STATE OF WEST VIRGINIA
SUPREME COURT OF APPEALS
In re T.H. FILED
June 25, 2020
No. 19-1098 (Monongalia County 19-JA-8) EDYTHE NASH GAISER, CLERK
SUPREME COURT OF APPEALS
OF WEST VIRGINIA
MEMORANDUM DECISION
Petitioner Father A.H., by counsel Kristen D. Antolini, appeals the Circuit Court of
Monongalia County’s November 1, 2019, order terminating his parental rights to T.H. 1 The West
Virginia Department of Health and Human Resources (“DHHR”), by counsel Lee Niezgoda, filed
a response in support of the circuit court’s order. The guardian ad litem (“guardian”), Maria A.

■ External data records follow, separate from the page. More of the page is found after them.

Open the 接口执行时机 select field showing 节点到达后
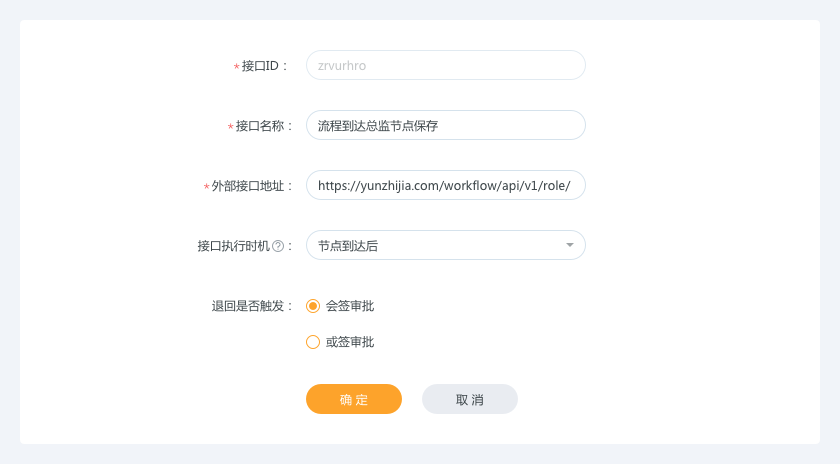 pyautogui.click(x=446, y=245)
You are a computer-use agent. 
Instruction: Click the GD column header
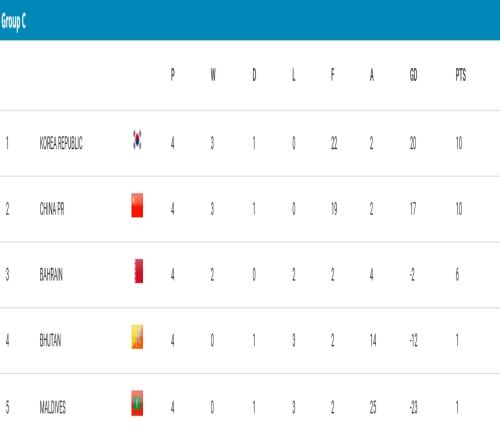click(413, 75)
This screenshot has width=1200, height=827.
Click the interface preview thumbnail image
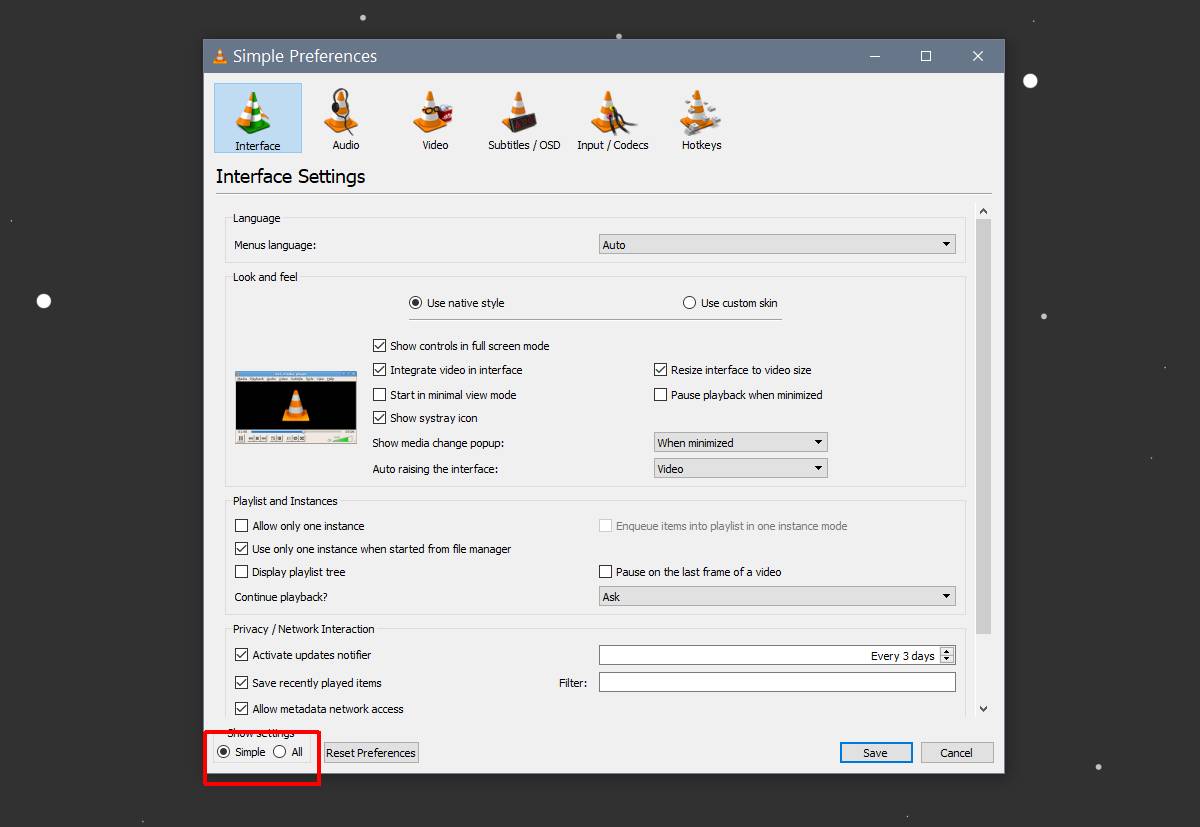point(295,407)
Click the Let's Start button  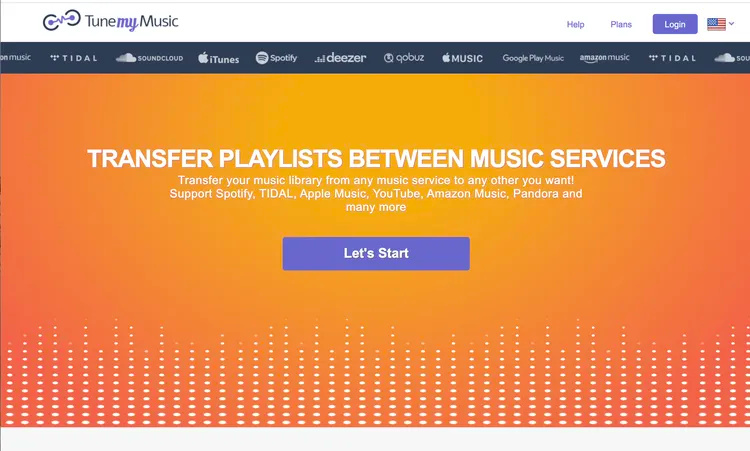(x=376, y=253)
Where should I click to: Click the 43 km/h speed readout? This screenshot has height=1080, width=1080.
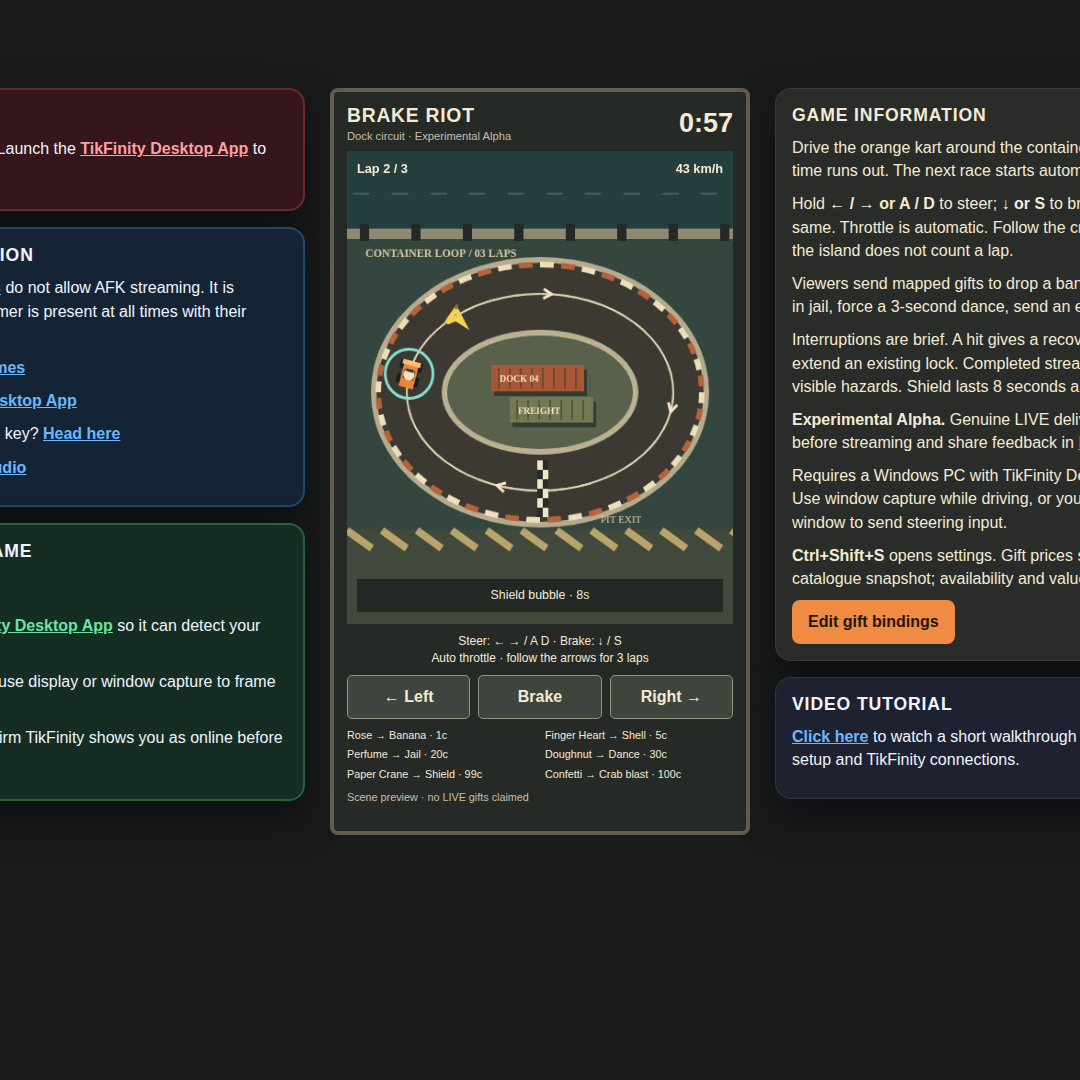tap(698, 169)
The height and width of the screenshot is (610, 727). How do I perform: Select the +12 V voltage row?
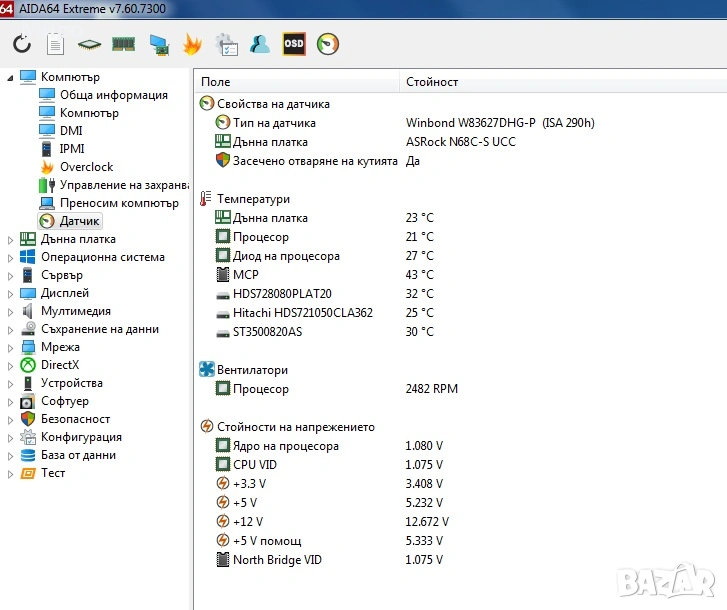(247, 522)
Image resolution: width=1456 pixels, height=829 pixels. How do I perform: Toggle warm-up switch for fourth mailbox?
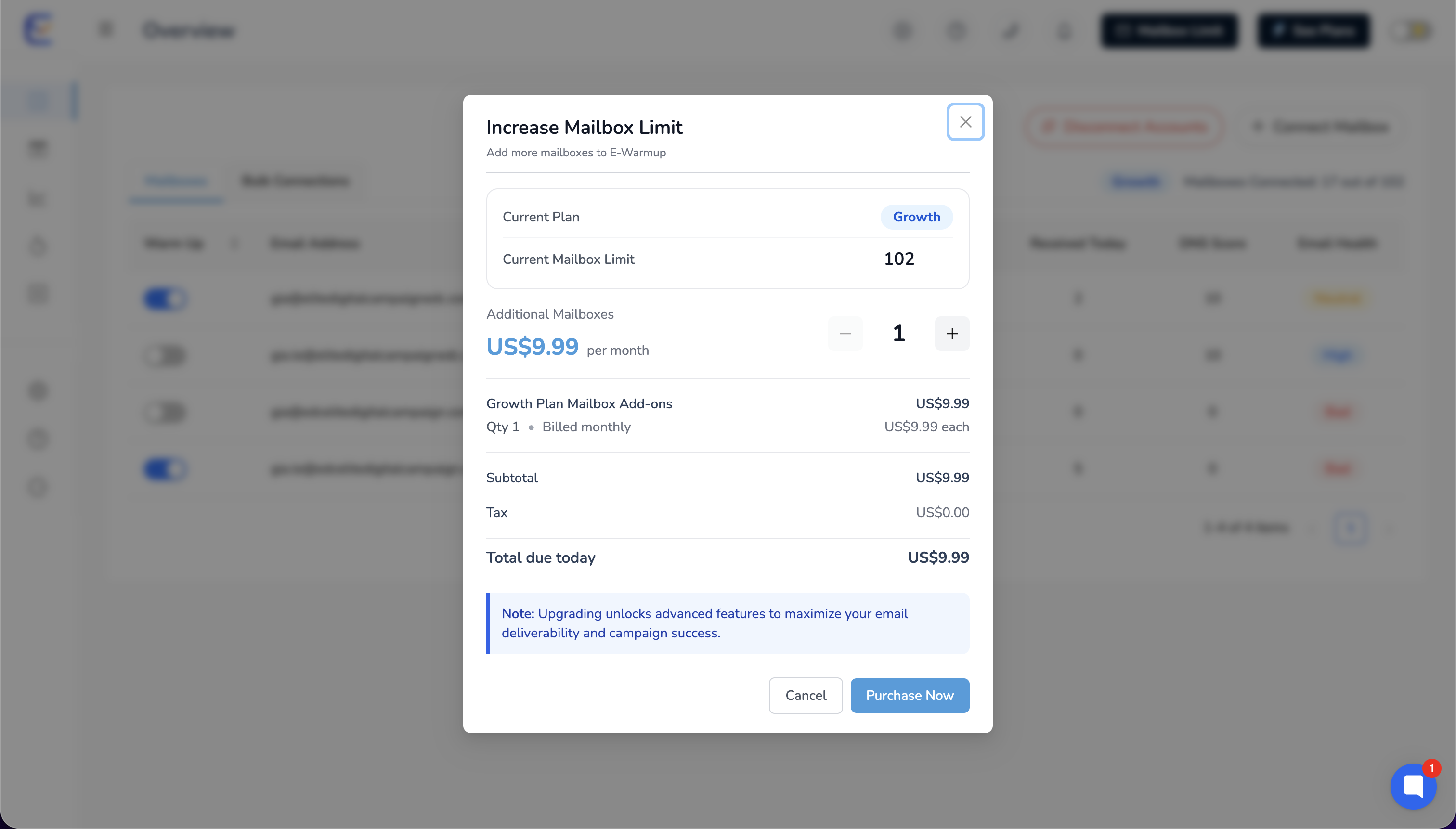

Borror, filed a response on behalf of the child in support of the circuit court’s order. On appeal,
petitioner argues that the circuit court erred in terminating his parental rights without providing
him additional time to remedy the conditions of abuse and neglect.
This Court has considered the parties’ briefs and the record on appeal. The facts and legal
arguments are adequately presented, and the decisional process would not be significantly aided
by oral argument. Upon consideration of the standard of review, the briefs, and the record
presented, the Court finds no substantial question of law and no prejudicial error. For these reasons,
a memorandum decision affirming the circuit court’s order is appropriate under Rule 21 of the
Rules of Appellate Procedure.
In January of 2019, the DHHR filed an abuse and neglect petition against petitioner and
T.H.’s mother alleging that the child was born drug-exposed. The petition alleged that petitioner
had previously had his rights to other children involuntarily terminated after leaving his children
unsupervised in the care of an eleven-year-old. The petition further alleged that he failed to
complete an improvement period in the prior proceedings, and, therefore, had his parental rights
terminated for lack of substantial compliance and participation. Finally, the petition alleged that
petitioner lacked stable and suitable housing, admitted to using methamphetamine until he was
1
Consistent with our long-standing practice in cases with sensitive facts, we use initials
where necessary to protect the identities of those involved in this case. See In re K.H., 235 W. Va.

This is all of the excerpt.